Avec 25 % du capital détenu, la famille Peugeot était le premier actionnaire et avait en fait 38 % des droits de vote au conseil d'administration, par ailleurs présidé par l'un de ses membres, Thierry Peugeot. C'est-à-dire qu'elle avait l'hégémonie, une hégémonie qui lui donnait de la puissance face à la classe ouvrière. Elle n'a que rarement été ébranlée sur ses bases comme à Sochaux en 1968.
Pour relancer le groupe en perte de vitesse du fait de la crise du capitalisme et de l'intensification de la concurrence inter-impérialiste, la famille Peugeot est aujourd'hui contrainte de perdre son contrôle. Le conseil d'administration du groupe a validé l'augmentation et l'ouverture du capital mercredi 19 février 2014. En apportant chacun 800 millions d'euros, Dongfeng Motor Corporation et l'État français obtiennent chacun 14 % du capital, la part de la famille Peugeot baissant pour être aussi à 14 % (le reste est partagé par des petits actionnaires forcément minoritaires).

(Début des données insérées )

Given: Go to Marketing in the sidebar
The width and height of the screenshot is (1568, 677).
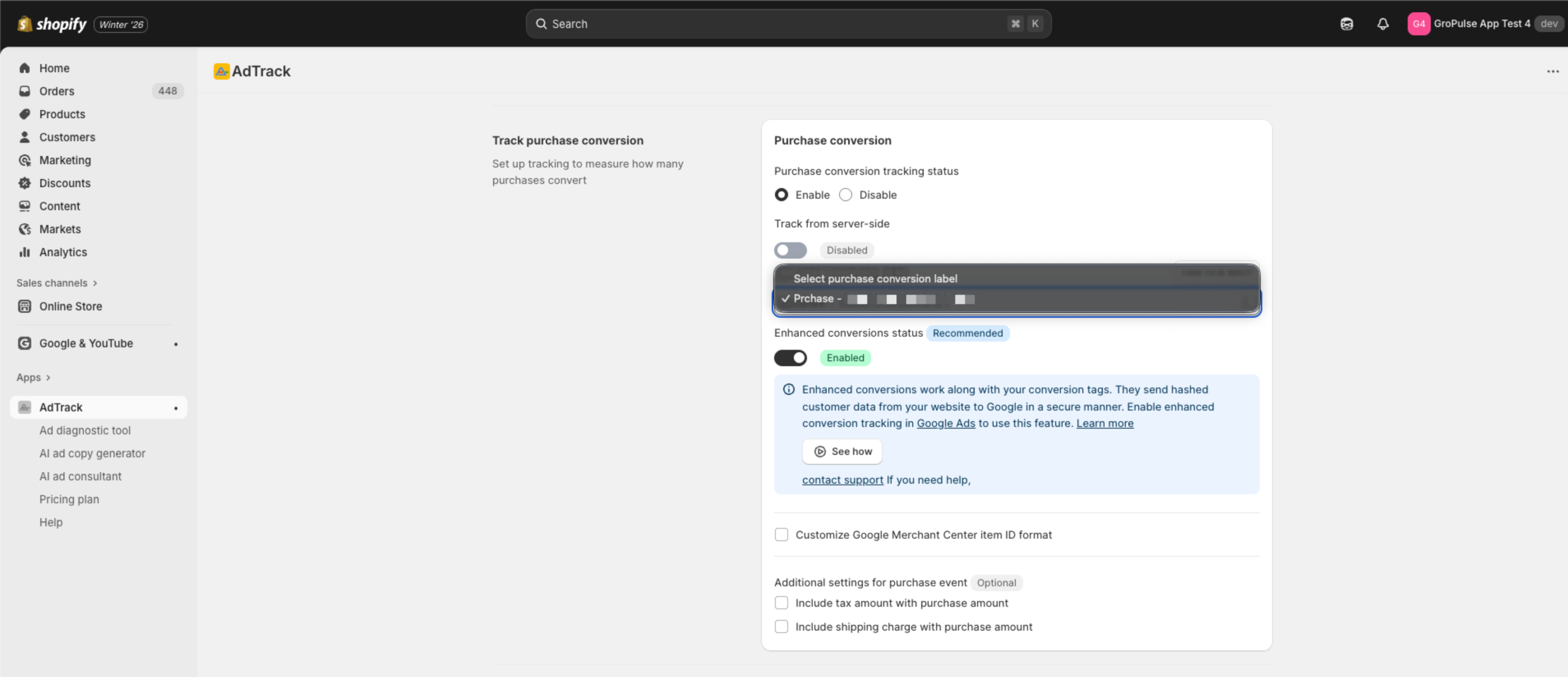Looking at the screenshot, I should [65, 160].
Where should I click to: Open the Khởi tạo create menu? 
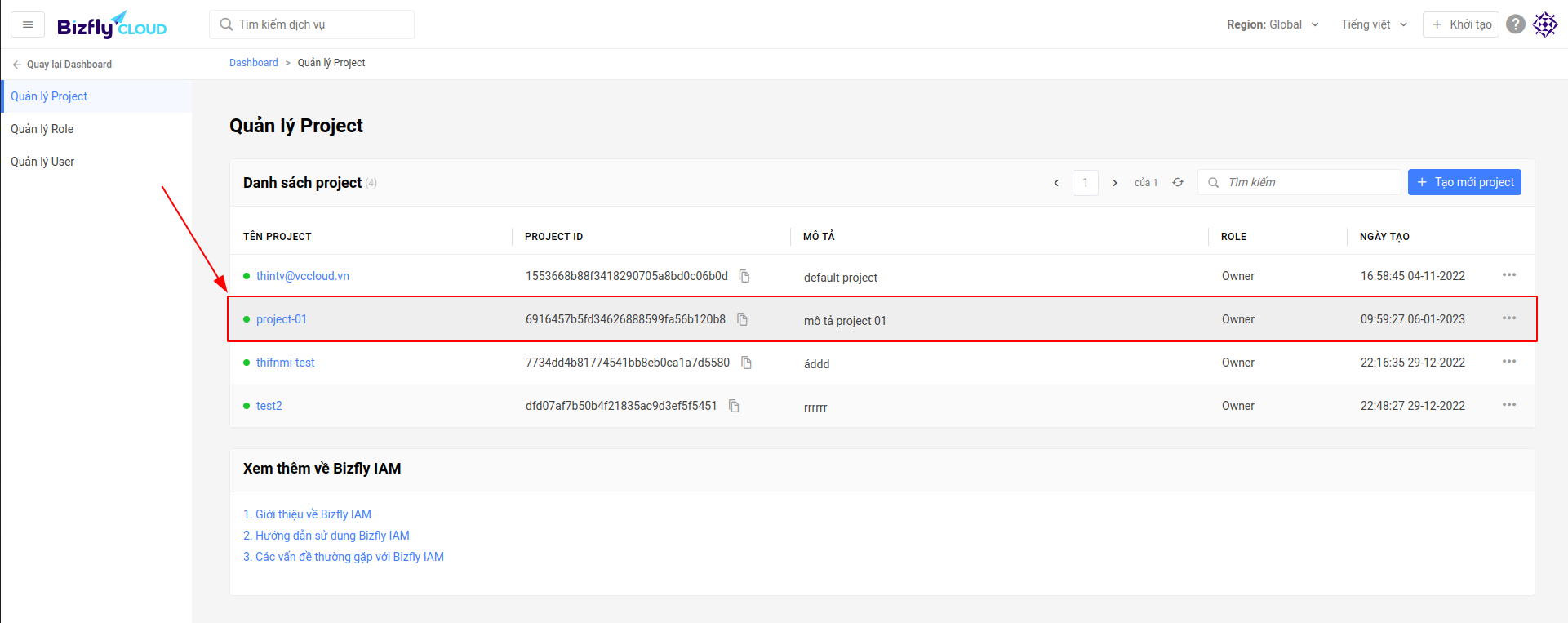1461,24

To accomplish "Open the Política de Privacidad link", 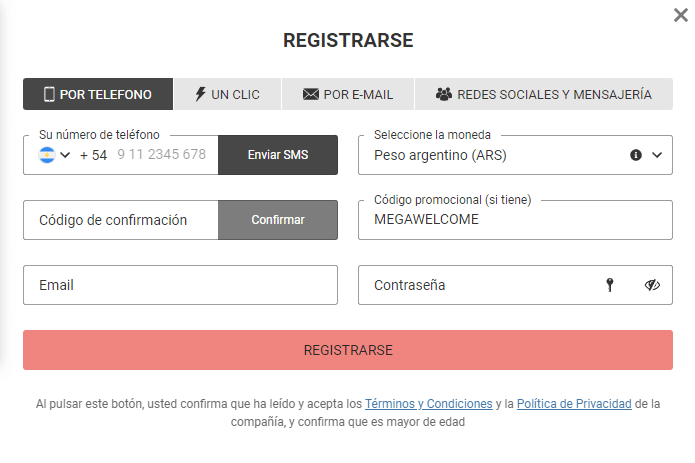I will [573, 404].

PSA n'est donc plus une entreprise industrielle familiale, maist devient un groupe franco-chinois avec trois actionnaires principaux. C'est également un poids lourds: PSA est actuellement le deuxième trust européen dans la production d'automobile avec près de 3 millions de véhicules en 2012, assez loin derrière cependant du trust allemand Volkswagen AG (Audi, Porsche, Seat, etc.) qui a produit 9,2 millions de véhicules la même année.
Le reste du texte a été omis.